There is no doubt in my mind that a bbPress plugin under WordPress is going to require 1 megabyte of code executing per instance with plugins in a realistic environment. The site operator with 10 visitors per day won’t care because they have every feature the could want in one package. The operator with an active, growing user based is going to have to constantly upgrade their server to handle the problem.
Active forums don’t deal well with caching, unlike blogs.
Blogs are write once, read many times.
Forums are write many times, read many times.
Different environment, different needs.
But performance should always be designed into software.
I think in the long run, that rather than porting bbPress to a WordPress plugin as a “straight port”, there will be a halfway house of using WP3.0’s custom post types and taxonomies. I’m guessing at this, but haven seen some attempts at this on the beta already, it seems to make alot of sense.
EDIT: found justin tadock’s example @ http://justintadlock.com/blog/wp-content/uploads/2010/04/forum-post-type.png
(sorry for the number of spelling mistakes, i simply can’t read these hideously small text they’ve forced on us by using font-size in pxels)
I’m not sure why, but the fonts look fine and comparable to other sites here, for me. This is with Chrome 5 on Windows or Linux. FWIW.
CTRL+ takes care of font resize if I need it without any trouble.
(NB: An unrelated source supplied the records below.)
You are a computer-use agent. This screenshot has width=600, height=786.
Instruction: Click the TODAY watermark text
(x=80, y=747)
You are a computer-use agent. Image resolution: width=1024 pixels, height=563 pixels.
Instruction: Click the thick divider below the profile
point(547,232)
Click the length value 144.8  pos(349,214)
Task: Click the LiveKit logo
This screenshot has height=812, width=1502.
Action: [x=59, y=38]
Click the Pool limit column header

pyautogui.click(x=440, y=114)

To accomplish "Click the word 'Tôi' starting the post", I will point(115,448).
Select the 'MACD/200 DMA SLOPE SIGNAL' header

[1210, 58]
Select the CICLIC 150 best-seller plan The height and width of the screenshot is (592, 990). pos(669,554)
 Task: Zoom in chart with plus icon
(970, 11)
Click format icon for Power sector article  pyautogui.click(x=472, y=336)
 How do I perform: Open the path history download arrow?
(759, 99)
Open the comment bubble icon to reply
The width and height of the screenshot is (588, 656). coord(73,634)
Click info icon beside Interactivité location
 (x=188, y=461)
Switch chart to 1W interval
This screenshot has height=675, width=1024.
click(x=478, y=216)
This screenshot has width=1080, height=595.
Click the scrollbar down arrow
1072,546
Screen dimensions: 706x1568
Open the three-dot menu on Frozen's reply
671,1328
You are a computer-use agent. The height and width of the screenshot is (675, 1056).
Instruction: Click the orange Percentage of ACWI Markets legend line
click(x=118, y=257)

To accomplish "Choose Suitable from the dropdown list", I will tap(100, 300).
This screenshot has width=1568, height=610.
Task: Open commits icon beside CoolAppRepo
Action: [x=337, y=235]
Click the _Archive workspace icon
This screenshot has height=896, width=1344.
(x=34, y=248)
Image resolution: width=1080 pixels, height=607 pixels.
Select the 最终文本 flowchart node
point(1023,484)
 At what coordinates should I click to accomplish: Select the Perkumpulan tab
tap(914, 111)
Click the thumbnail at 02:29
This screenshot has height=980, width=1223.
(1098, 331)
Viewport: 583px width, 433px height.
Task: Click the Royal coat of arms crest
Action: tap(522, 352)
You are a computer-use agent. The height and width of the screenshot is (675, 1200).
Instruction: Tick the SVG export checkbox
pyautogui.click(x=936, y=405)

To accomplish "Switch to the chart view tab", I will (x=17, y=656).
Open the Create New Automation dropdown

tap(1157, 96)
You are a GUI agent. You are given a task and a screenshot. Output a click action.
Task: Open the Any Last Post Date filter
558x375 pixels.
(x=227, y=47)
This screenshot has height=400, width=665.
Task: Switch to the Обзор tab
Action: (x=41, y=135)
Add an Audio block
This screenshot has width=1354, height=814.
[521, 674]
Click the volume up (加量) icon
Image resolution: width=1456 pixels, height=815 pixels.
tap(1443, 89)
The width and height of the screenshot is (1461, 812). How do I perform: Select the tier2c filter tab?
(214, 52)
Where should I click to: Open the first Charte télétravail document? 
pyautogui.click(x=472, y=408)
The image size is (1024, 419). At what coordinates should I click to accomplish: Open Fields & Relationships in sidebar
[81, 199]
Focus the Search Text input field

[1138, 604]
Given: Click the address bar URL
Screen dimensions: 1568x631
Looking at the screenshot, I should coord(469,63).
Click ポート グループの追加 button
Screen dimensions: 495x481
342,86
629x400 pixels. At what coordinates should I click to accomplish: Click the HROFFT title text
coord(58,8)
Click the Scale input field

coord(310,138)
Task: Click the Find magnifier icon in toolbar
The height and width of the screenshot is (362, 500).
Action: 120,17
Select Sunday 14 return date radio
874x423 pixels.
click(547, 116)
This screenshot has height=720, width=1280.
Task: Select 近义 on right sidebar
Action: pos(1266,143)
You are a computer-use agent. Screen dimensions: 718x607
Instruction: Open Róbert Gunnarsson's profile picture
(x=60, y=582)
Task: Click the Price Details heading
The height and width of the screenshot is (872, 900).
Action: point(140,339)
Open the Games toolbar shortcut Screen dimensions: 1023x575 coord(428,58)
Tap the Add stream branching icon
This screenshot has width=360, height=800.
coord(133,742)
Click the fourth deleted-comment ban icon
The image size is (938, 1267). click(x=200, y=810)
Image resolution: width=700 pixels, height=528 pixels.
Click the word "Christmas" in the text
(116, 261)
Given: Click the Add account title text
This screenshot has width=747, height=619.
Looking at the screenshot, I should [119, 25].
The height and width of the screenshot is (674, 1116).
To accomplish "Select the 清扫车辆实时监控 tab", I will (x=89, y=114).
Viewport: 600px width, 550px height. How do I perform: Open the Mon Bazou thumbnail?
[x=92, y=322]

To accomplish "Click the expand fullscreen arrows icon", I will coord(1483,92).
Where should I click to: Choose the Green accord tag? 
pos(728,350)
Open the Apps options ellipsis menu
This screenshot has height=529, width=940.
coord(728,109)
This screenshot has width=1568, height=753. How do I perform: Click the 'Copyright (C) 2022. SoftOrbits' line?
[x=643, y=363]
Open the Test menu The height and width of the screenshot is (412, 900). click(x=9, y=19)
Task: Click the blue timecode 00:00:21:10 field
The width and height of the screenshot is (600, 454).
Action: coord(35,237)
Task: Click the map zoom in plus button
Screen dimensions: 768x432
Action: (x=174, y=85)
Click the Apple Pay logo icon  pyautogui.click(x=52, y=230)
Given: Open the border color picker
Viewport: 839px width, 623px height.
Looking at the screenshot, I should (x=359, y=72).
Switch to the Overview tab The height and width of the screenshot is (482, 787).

But I’ve never had to do that here.
Now THIS site has really small fonts on my system: http://faustltd.com/
For some reason design and architecture firms always seem to want those tiny fonts.
Hi Guys
I’m new on the block, but have considerable experience with forum software and server enrironments. I also have a little fleet of WordPress sites, LOL. I haven’t grokked all the bbPress stuff yet, but this is a very interesting topic.
-ck- and paulhawke both made some very good points there.
Based on what I know of other systems, the observation about cacheing is accurate. Also a fairly competent Forum program is likely to become considerable larger than any blog because of the nature of the communications, which is many-to-many, rather than one-to-many. Tts not uncommon for forums to have fifty to a hundred thousand posts. How many blogs do you know like that? Just like WP, it all has to be iterated to do a page generation.
Forums are also very spiky, due to their many-to-many, interactive nature. One post begets another or another five. Other than add-ins, Blogs are effectively document retrieval systems where there is a time disconnect between related events.
For these reasons, I lean toward the idea of either hybrid or standalone development. Another concept would be that the plug-in have either less capabilities or some size limits coded in. Sure people could code around, but they would also be on notice that ‘you may be heading for trouble’.
I’m looking forward to what’s coming.